-- START --
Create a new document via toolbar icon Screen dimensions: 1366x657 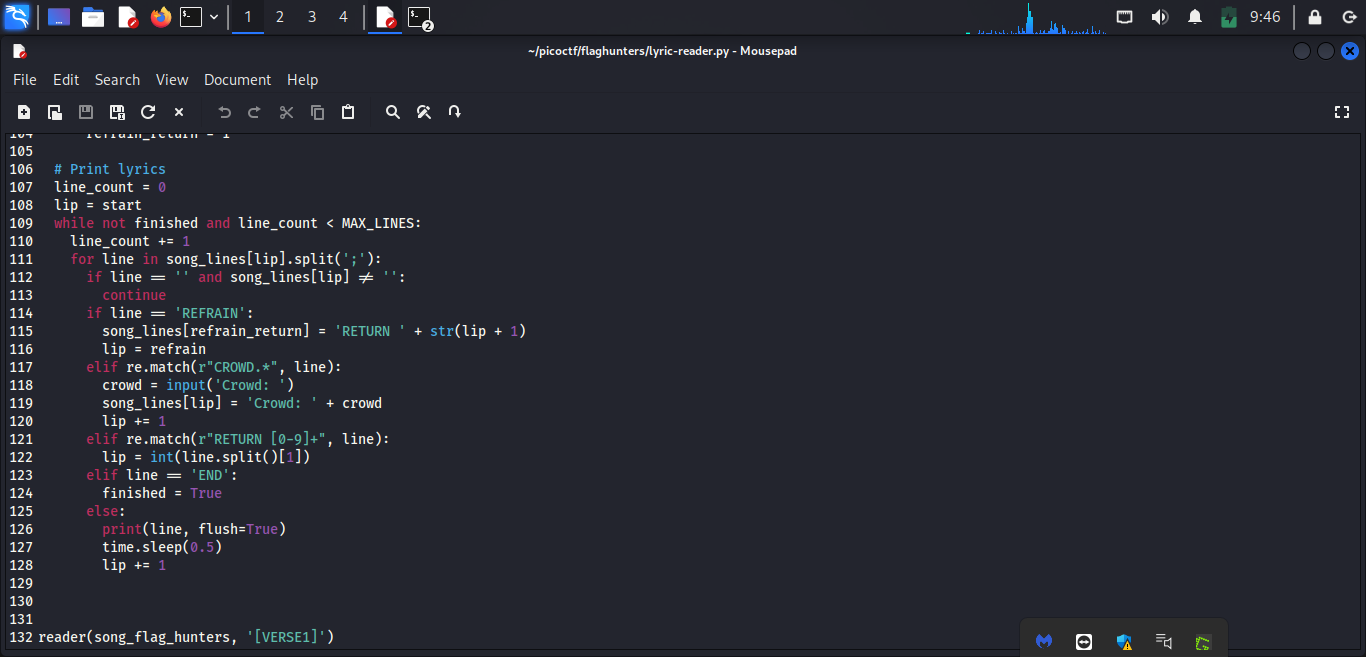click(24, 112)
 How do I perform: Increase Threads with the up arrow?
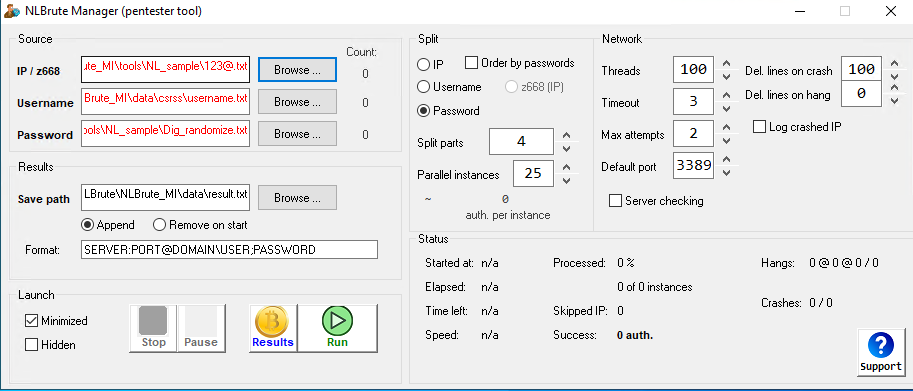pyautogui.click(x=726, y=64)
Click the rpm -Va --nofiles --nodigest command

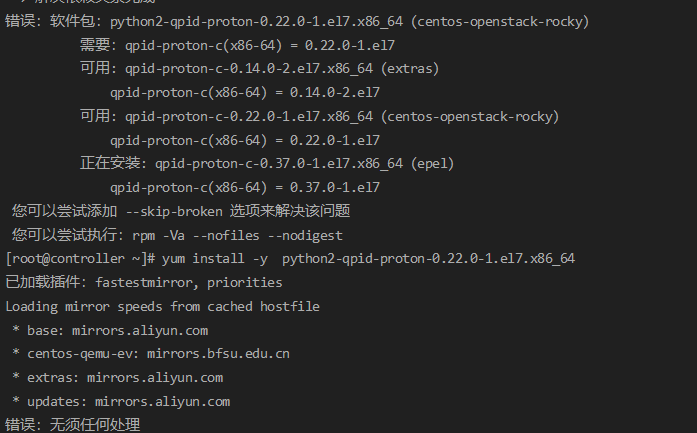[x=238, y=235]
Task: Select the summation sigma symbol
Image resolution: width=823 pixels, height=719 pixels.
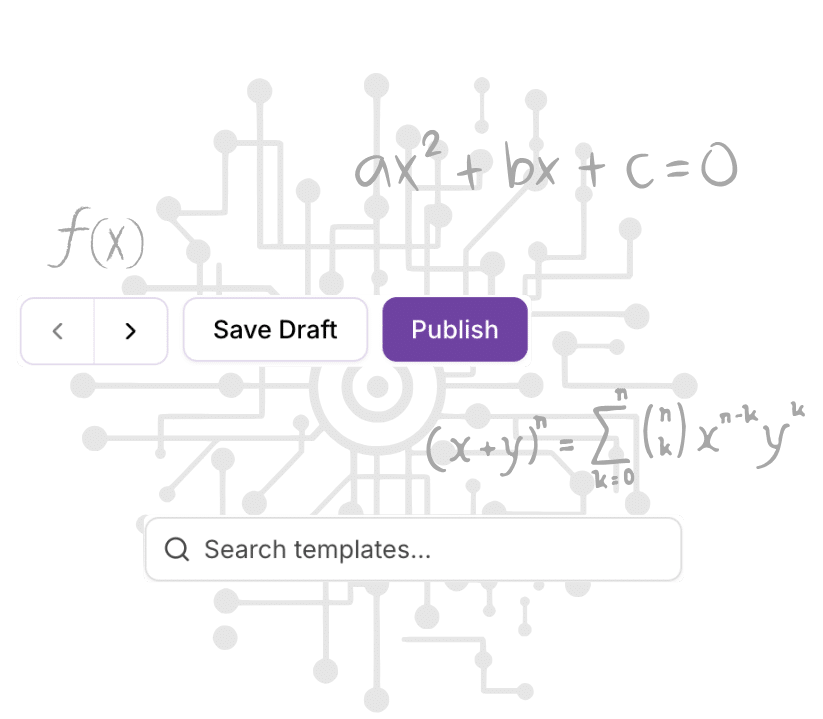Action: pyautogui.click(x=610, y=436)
-- END --
-- START --
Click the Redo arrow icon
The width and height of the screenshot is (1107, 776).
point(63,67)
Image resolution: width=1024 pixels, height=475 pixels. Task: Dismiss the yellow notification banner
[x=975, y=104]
-- END --
-- START --
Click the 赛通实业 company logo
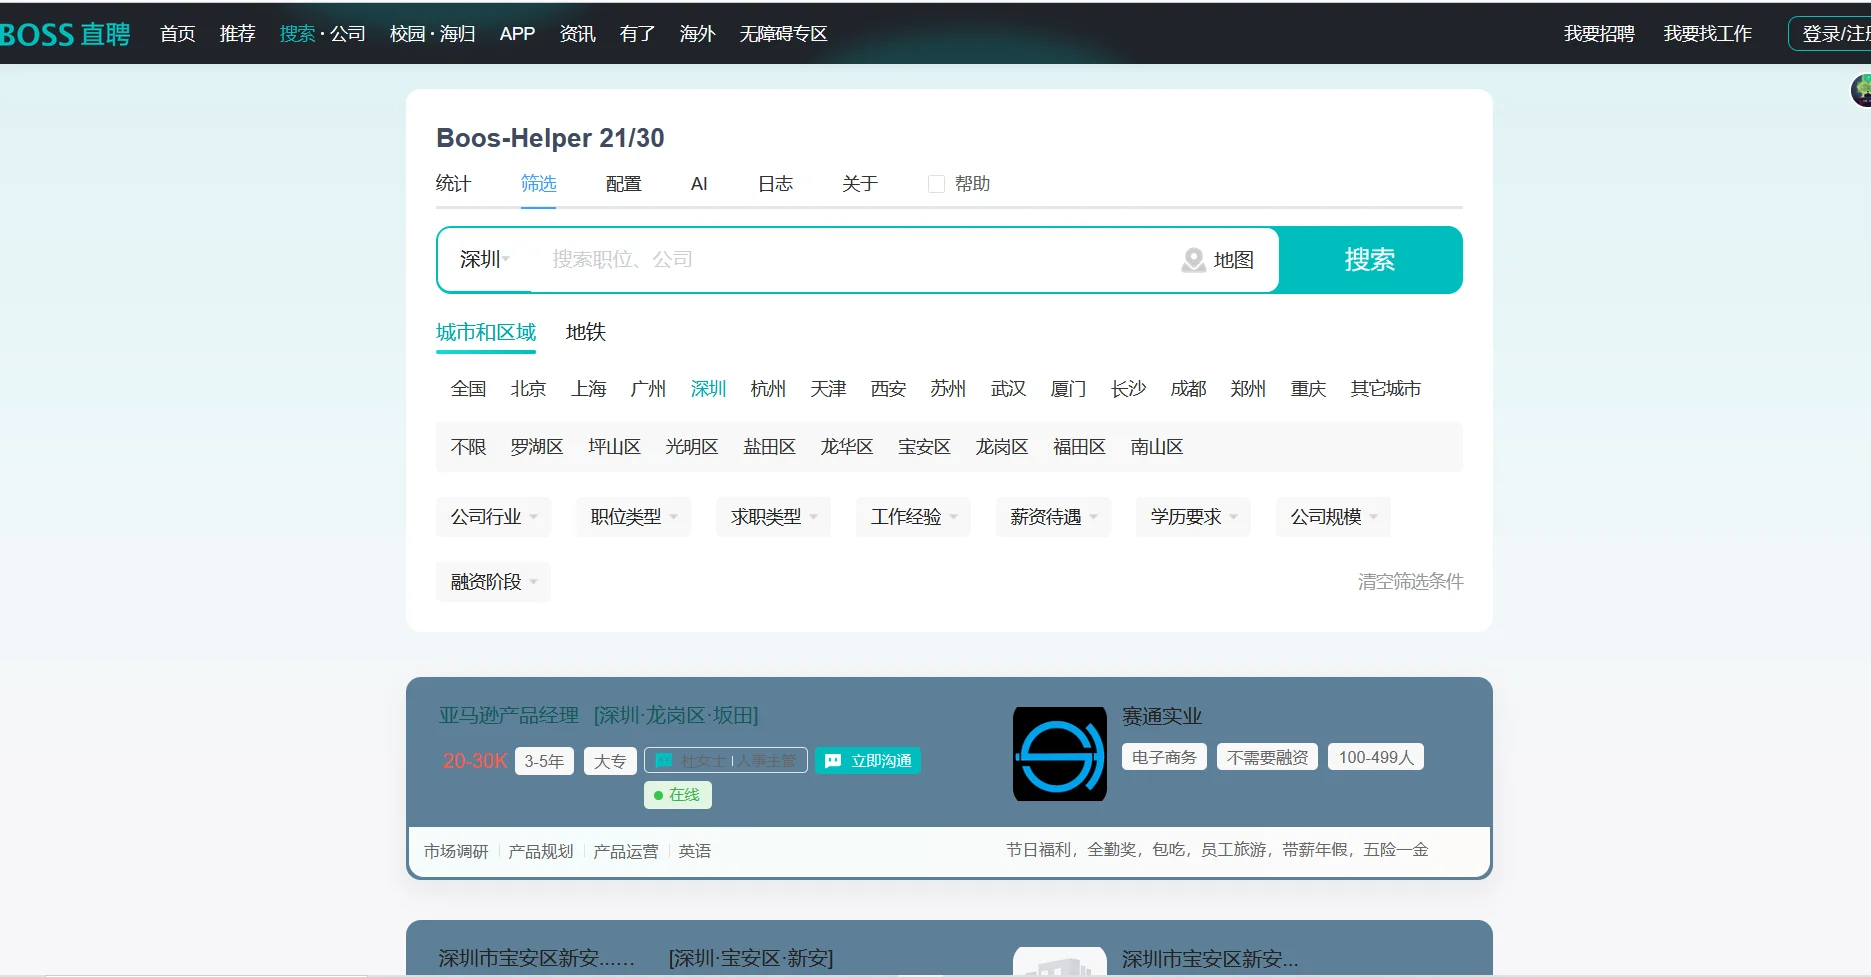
-- END --
- JOB
Swap "summation sigma symbol" for "sigma sign" in the part of the lines that opens with the line containing "Task: Select the summation sigma symbol" and closes with the one containing "Action: pyautogui.click(x=610, y=436)", changing nothing else. Give back only those lines, and leave out the pictures.

- RESULT BELOW
Task: Select the sigma sign
Image resolution: width=823 pixels, height=719 pixels.
Action: pyautogui.click(x=610, y=436)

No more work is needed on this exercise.